Broken Resolutions?

Jody Ripplinger

Resolutions are tricky. They come with such promise and most of us are brimming with conviction and motivation to stick to them after spending the holiday season brimming with excess food and alcohol. It seems the perfect time to buck up, bear down, do right, break those bad habits and finally feel good about making some positive improvements to ourselves and our lifestyle. But, according to Brain Statistics latest research, of 45% of Americans who make New Year Resolutions, only 8% of people are actually successful at achieving their goals.

So why are New Year resolutions so damn hard to stick to?
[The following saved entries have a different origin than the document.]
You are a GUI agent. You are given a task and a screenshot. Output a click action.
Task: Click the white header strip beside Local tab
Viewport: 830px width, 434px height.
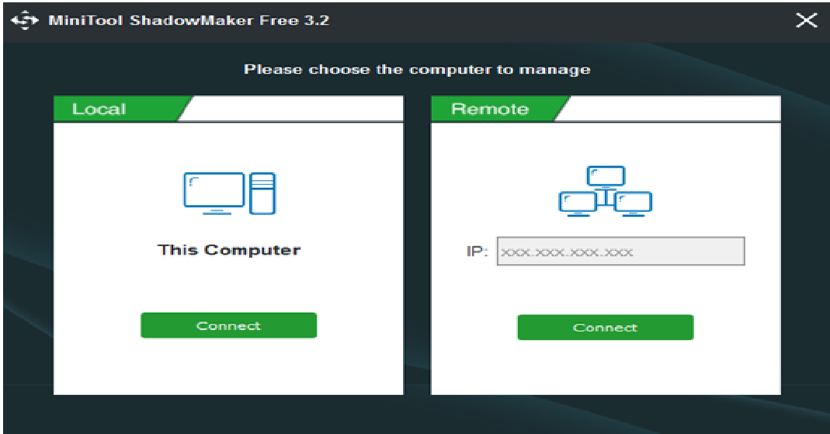[x=293, y=109]
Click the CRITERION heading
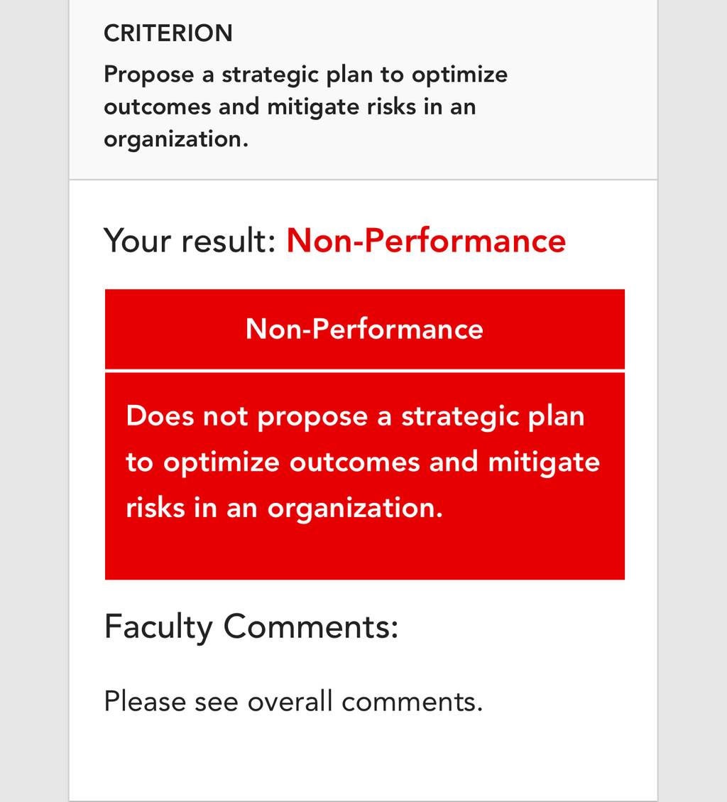727x802 pixels. (168, 34)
Like any changes in life we want to make and maintain, New Year resolutions are far more complex and difficult to achieve than we anticipate, despite the opportune time and enthusiastic determination many of us start out with. A simple and often discussed explanation is that we are simply creatures of habit and after some time, we lose steam. This is undoubtedly true and makes perseverance an important aspect to cultivate when we really desire to make changes. We all know how much time and effort goes into learning to play an instrument well, learning a new language, or taking up a new sport. It only makes sense that there is also an inordinate amount of practice that also must go into making behavioral changes, and for many of us, we just don’t have the stamina. We think since we want to change, the change will be easy. But this is never the case.

Which brings me to an important and often overlooked question to ask ourselves when we set our New Year: Do I really want to change?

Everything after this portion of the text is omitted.